Processing of HTML is **destructive**: The original DOM is destroyed and garbage collected with a certain time delay. Attached event handlers are detached and garbage collected. A completely new DOM is created from parsing new HTML set via `.innerHTML =`. Event listeners will have to be re-attached from the user-land (this is no issue when using `on*` HTML attributes, but this has disadvantages as well).
*It doesn't have to be this way. Do not eliminate, but manipulate!*
### Save the (DOM) trees!
`sanitize-dom` crawls a DOM subtree (beginning from a given node, all the way down to its ancestral leaves) and filters and manipulates it non-destructively. This is very efficient: The browser doesn't have to re-render everything; it only re-renders what has been *changed* (sound familiar from React?).
The benefits of direct DOM manipulation:
* Nodes stay alive.
* References to nodes (i.e. stored in a `Map` or `WeakMap`) stay alive.
* Already attached event handlers stay alive.
* The browser doesn't have to re-render entire sections of a page; thus no flickering, no scroll jumping, no big CPU spikes.

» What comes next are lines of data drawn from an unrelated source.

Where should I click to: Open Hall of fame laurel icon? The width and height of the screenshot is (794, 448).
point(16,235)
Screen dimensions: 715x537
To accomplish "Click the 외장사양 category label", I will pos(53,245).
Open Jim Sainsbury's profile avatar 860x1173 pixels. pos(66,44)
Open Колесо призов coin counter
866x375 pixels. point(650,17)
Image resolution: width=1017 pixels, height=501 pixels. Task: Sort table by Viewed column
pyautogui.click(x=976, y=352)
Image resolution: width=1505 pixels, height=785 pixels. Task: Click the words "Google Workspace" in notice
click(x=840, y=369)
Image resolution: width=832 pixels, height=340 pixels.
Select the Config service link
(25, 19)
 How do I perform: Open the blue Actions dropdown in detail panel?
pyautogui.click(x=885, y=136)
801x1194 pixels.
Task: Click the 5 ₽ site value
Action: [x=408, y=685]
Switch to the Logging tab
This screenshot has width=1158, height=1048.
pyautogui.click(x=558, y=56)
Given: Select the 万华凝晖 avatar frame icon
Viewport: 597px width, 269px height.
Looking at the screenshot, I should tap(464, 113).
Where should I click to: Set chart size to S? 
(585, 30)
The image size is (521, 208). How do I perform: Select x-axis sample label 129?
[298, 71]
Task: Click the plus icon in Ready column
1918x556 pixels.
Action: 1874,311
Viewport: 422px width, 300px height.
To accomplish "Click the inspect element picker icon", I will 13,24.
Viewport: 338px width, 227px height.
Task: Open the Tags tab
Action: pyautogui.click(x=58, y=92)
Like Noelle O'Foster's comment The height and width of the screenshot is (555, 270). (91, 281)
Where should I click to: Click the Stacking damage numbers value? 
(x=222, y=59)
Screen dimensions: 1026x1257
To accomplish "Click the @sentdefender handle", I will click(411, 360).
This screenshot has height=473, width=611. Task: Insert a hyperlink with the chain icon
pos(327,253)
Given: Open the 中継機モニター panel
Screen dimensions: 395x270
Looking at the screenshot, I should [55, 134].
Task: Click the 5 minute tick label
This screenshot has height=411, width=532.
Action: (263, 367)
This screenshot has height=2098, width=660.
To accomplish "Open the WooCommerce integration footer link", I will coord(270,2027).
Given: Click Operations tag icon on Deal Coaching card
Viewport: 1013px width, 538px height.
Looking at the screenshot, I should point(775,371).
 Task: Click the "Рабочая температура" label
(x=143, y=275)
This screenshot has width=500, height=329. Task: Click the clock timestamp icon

* CPU cycles for repeatedly parsing and dumping of HTML are eliminated.`sanitize-dom`s further advantages:
* No dependencies.
* Small footprint (only about 7 kB minimized).
* Faster than other HTML sanitizers because there is no HTML parsing and serialization.## Use cases
Aside from the browser, `sanitize-dom` can also be used in Node.js by supplying WHATWG DOM implementations like [jsdom](https://github.com/tmpvar/jsdom).
The [test file](test/run-tests.js) describes additional usage patterns and features.
For the usage examples below, I'll use `sanitizeHtml` just to be able to illustrate the HTML output.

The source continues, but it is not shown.